ESPHome is a configured system for generating ESP32/ESP8266 smart home firmware, which is generally used as a system in smart home nodes to use with very cheap ESP32/ESP8266 modules.

When checking the modules it supports, I found that INA219 is also among them, and ESPHome itself has good support for 12864 OLED, so I finally chose ESPHome directly as the base system of the power meter, which can save writing a lot of basic codes, such as task schedule, screen drawing, I2C bus reading and writing, etc., and only need to focus on the core power meter function can be.
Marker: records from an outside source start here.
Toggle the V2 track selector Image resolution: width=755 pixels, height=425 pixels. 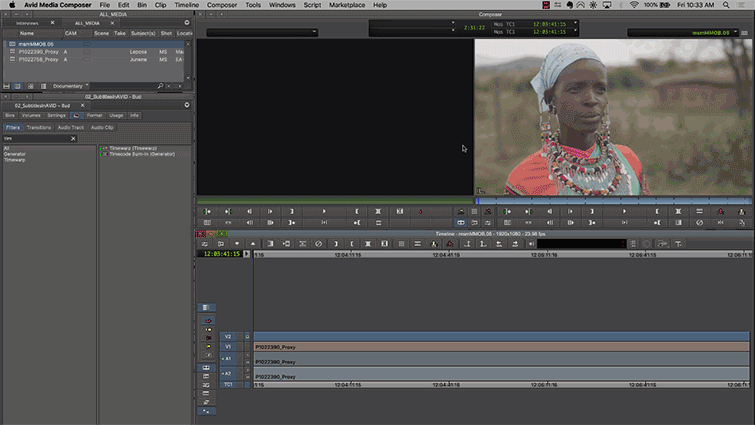point(227,337)
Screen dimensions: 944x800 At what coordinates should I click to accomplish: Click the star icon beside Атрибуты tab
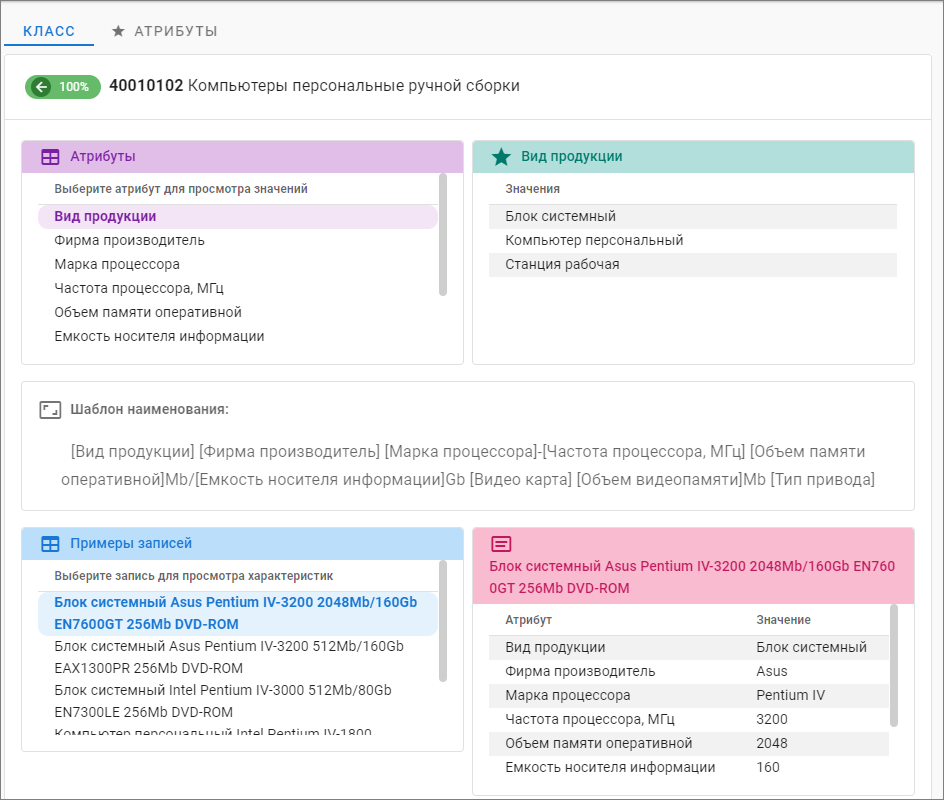[118, 32]
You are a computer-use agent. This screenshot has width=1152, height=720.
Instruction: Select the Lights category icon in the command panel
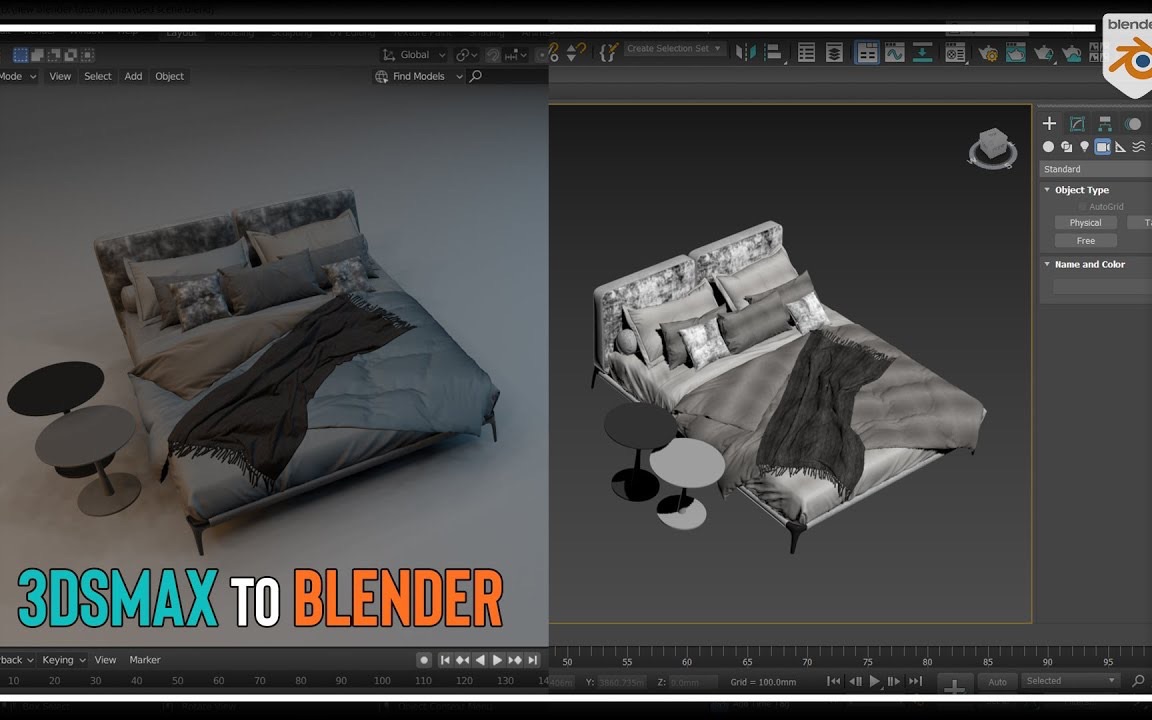1084,147
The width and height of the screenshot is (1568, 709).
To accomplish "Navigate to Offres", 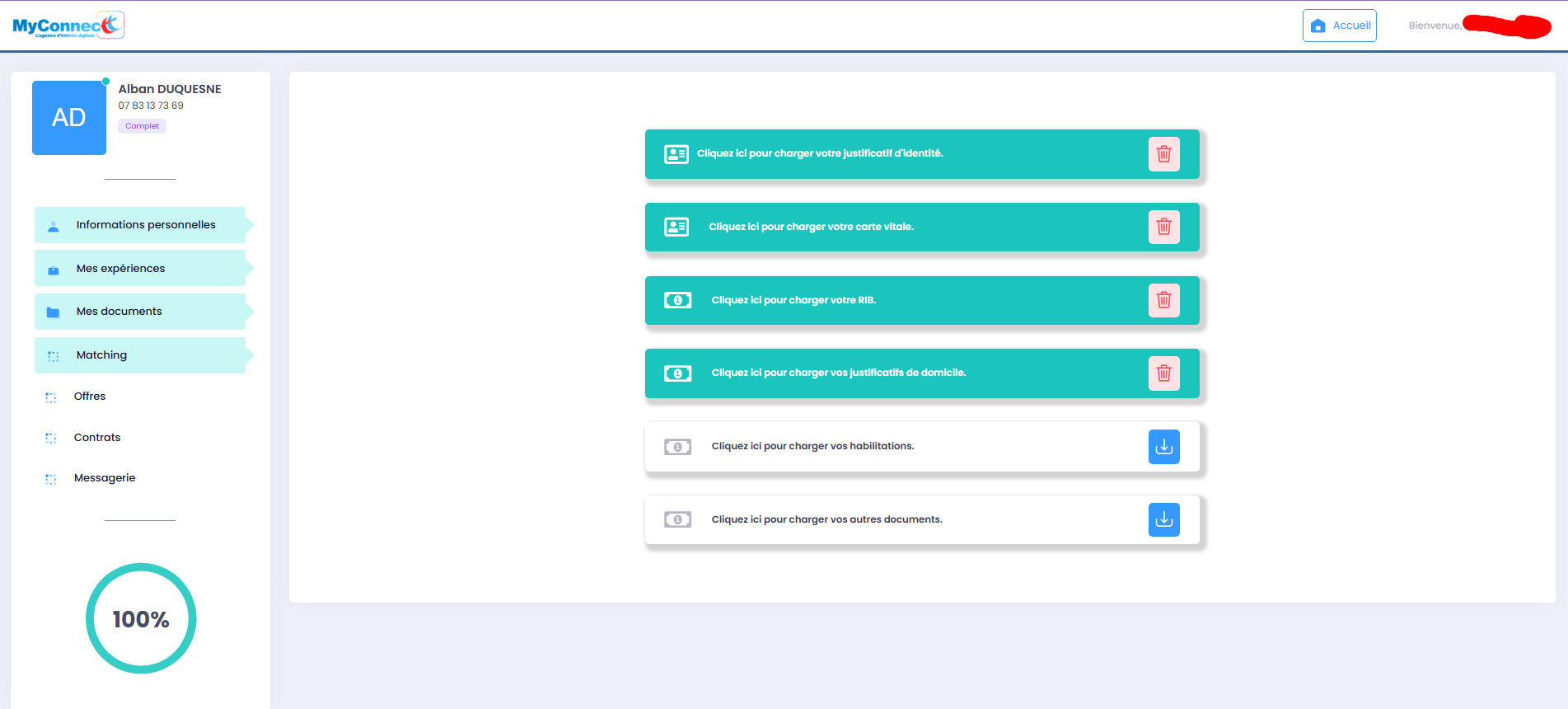I will 90,397.
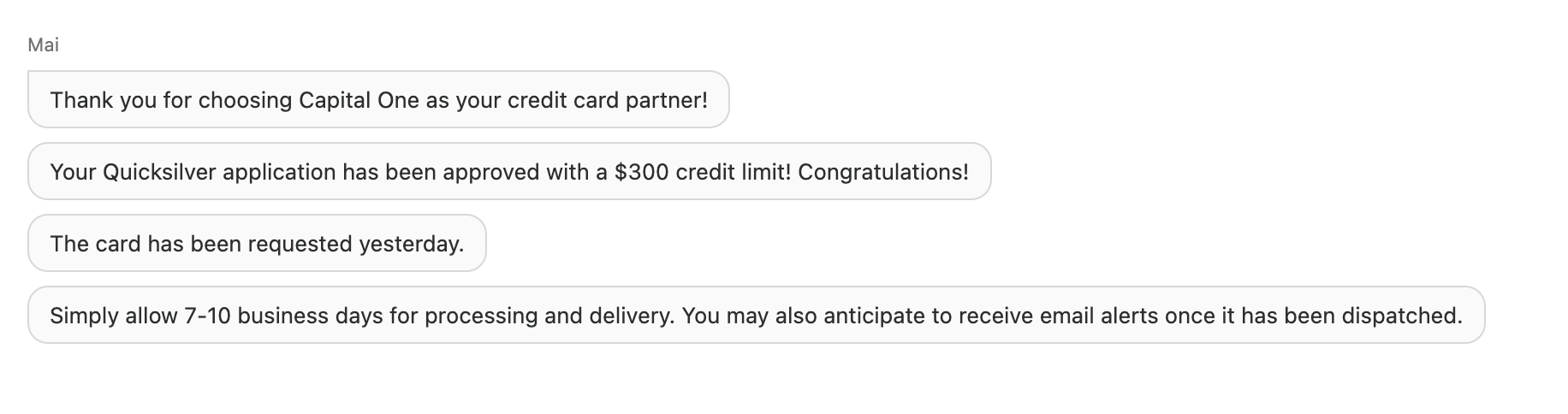Click the word 'requested' in third bubble

[300, 244]
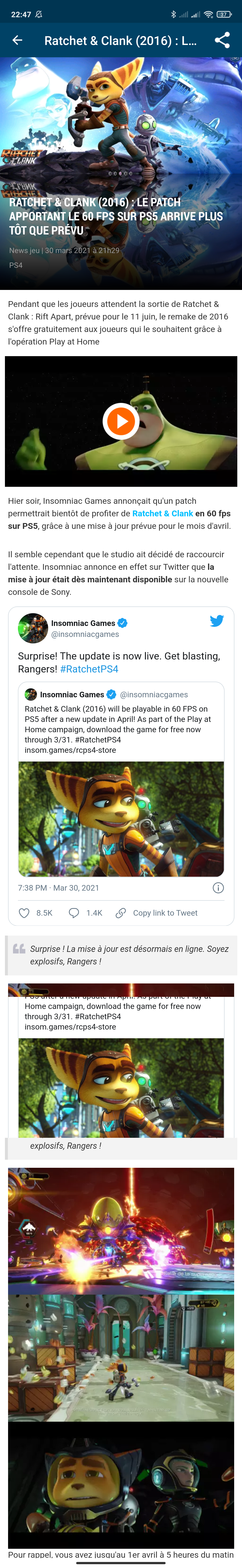Image resolution: width=242 pixels, height=1568 pixels.
Task: Open the Ratchet & Clank blue link
Action: coord(162,513)
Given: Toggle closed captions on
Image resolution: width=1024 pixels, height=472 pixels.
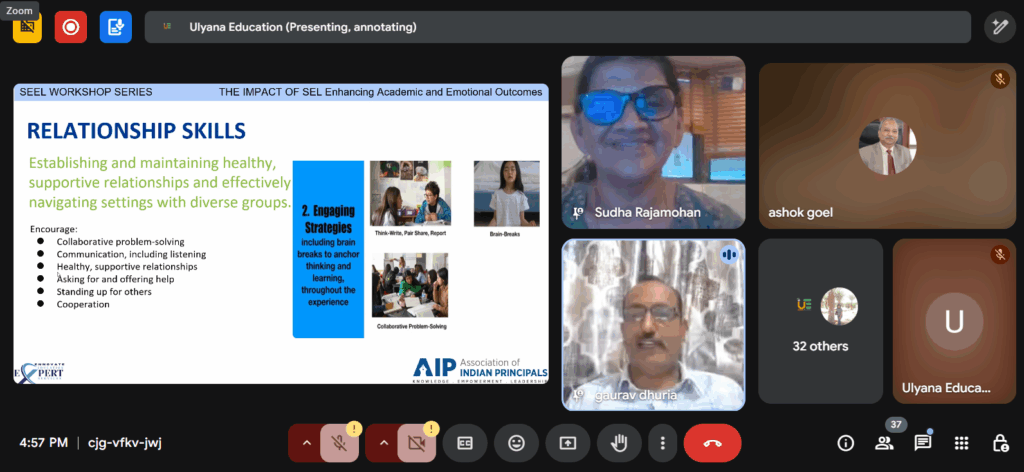Looking at the screenshot, I should pyautogui.click(x=465, y=443).

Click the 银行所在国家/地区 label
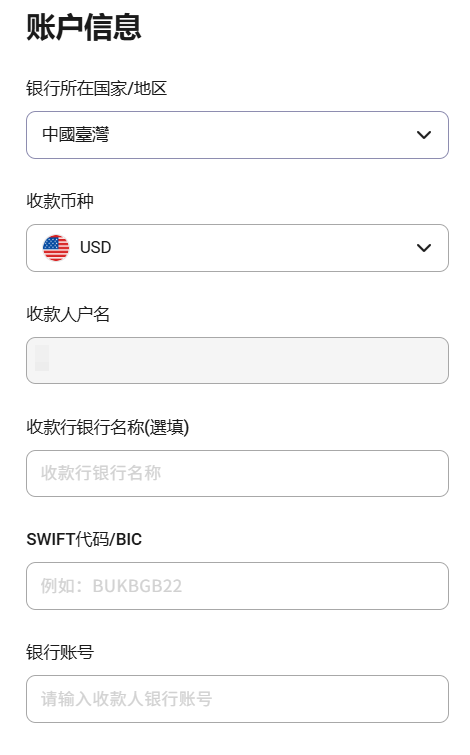(x=96, y=89)
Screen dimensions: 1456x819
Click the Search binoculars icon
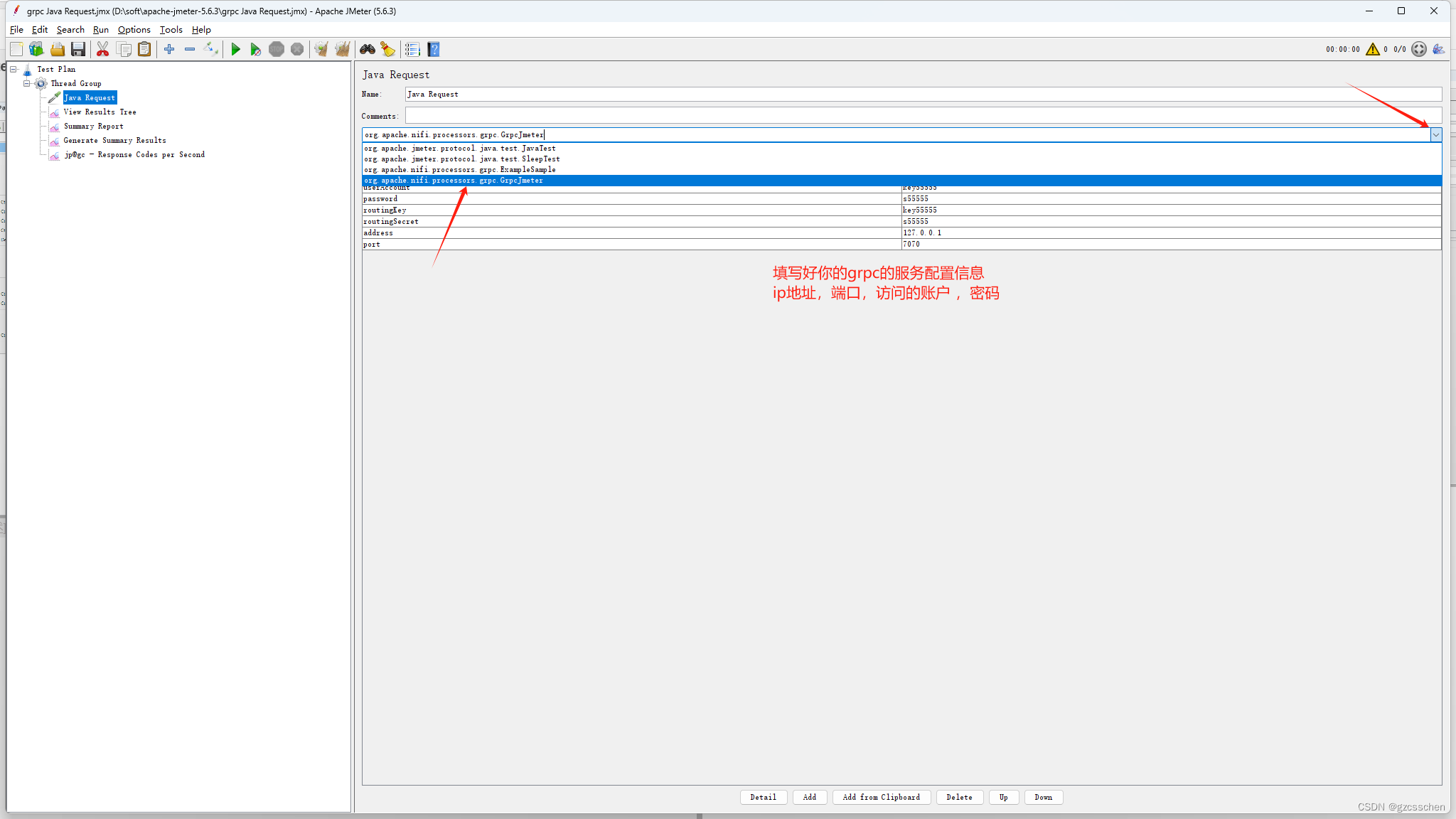(367, 49)
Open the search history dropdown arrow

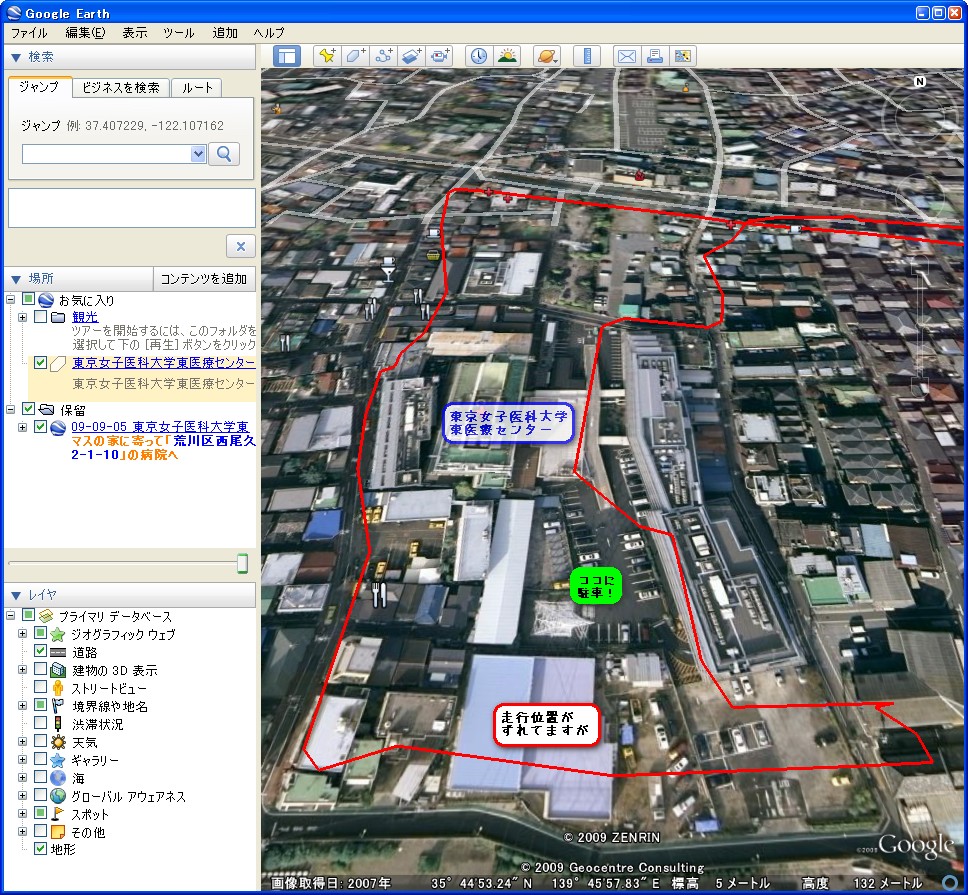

Recently, I have also used ESPHome, and found that it has many advantages, and can be used as a basic application framework for Arduino projects.

  • Configurable code generation, no need to manage complex library dependencies
  • Rich module library support, for the development of MCU projects, common input and output modules are built-in support
  • Complete app runtime framework, developers only need to focus on the business itself, other related content is built in, such as MQTT, OTA and other features
  • Flexible Lambda support, its Lambda is the C++ Lambda, so for experienced developers, you can write code directly

Overall, for general DIY projects, ESPHome is powerful and flexible enough to handle most needs.


INA219 is a power monitoring chip from Texas Instruments.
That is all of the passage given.